[Dataset excerpts]
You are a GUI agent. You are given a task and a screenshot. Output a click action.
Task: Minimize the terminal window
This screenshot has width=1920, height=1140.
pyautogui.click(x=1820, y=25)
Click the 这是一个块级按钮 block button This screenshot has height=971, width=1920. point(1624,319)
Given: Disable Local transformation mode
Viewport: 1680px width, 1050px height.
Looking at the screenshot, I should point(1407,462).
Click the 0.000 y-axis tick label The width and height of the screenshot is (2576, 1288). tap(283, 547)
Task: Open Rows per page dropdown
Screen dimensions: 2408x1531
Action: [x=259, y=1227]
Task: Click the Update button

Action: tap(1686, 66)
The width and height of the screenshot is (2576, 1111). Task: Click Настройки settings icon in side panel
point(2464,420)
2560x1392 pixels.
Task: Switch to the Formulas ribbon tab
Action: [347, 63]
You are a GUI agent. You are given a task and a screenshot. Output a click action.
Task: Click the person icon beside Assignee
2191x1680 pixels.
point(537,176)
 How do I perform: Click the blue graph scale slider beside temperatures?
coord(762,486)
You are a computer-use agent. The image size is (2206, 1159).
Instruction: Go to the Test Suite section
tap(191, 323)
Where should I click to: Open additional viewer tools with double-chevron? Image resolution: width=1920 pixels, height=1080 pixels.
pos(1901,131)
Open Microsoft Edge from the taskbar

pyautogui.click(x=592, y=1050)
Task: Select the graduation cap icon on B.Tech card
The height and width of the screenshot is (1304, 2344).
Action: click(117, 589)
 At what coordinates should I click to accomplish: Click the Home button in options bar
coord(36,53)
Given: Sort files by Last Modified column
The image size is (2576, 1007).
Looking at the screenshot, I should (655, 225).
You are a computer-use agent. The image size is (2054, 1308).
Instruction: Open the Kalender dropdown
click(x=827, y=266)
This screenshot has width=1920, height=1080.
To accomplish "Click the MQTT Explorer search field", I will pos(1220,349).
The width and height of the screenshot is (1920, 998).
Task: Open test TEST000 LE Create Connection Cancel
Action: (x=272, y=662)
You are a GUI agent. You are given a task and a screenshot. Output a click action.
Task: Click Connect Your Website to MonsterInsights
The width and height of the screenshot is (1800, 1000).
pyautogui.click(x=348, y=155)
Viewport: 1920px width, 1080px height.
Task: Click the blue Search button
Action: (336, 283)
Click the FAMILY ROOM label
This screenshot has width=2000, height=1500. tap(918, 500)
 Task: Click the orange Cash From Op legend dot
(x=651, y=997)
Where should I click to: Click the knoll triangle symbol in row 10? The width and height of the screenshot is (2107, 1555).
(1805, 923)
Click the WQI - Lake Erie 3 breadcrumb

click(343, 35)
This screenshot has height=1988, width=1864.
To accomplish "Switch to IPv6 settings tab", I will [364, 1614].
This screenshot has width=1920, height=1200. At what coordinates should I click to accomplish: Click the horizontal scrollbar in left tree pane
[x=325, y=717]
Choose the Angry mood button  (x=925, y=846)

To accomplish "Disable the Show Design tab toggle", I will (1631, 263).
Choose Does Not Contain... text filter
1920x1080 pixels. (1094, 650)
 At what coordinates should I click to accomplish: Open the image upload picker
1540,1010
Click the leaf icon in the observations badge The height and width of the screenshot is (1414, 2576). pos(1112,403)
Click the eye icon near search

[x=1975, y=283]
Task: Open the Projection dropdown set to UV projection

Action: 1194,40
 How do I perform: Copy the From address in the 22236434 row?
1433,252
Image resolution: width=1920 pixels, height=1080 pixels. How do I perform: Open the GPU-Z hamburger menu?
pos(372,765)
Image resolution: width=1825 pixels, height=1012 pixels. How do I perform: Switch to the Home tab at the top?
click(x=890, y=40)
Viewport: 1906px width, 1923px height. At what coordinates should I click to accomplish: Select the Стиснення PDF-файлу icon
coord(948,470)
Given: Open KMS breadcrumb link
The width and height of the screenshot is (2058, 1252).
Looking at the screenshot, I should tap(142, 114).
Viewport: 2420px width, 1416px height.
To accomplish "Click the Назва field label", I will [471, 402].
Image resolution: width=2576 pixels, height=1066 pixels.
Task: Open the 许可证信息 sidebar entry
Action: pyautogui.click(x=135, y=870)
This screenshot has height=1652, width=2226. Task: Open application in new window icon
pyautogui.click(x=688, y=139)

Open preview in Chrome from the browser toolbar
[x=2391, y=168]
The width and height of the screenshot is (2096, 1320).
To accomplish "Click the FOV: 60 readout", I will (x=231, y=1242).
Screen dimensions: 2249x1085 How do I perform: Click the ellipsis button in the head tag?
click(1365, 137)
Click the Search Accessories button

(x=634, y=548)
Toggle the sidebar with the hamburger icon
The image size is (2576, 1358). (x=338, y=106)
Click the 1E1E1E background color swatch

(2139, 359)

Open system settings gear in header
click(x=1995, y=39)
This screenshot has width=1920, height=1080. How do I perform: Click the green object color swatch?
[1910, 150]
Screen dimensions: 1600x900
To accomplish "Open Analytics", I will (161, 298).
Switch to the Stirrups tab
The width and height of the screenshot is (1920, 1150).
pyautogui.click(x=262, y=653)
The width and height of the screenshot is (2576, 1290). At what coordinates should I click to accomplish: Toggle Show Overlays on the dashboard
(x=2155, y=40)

- _Problem to solve_:
After identifying the lines above that contain "computer", copy each one.

- _Answer below_:
You are a computer-use agent. The image size is (2206, 1159).
You are a computer-use agent. The image size is (2054, 1308).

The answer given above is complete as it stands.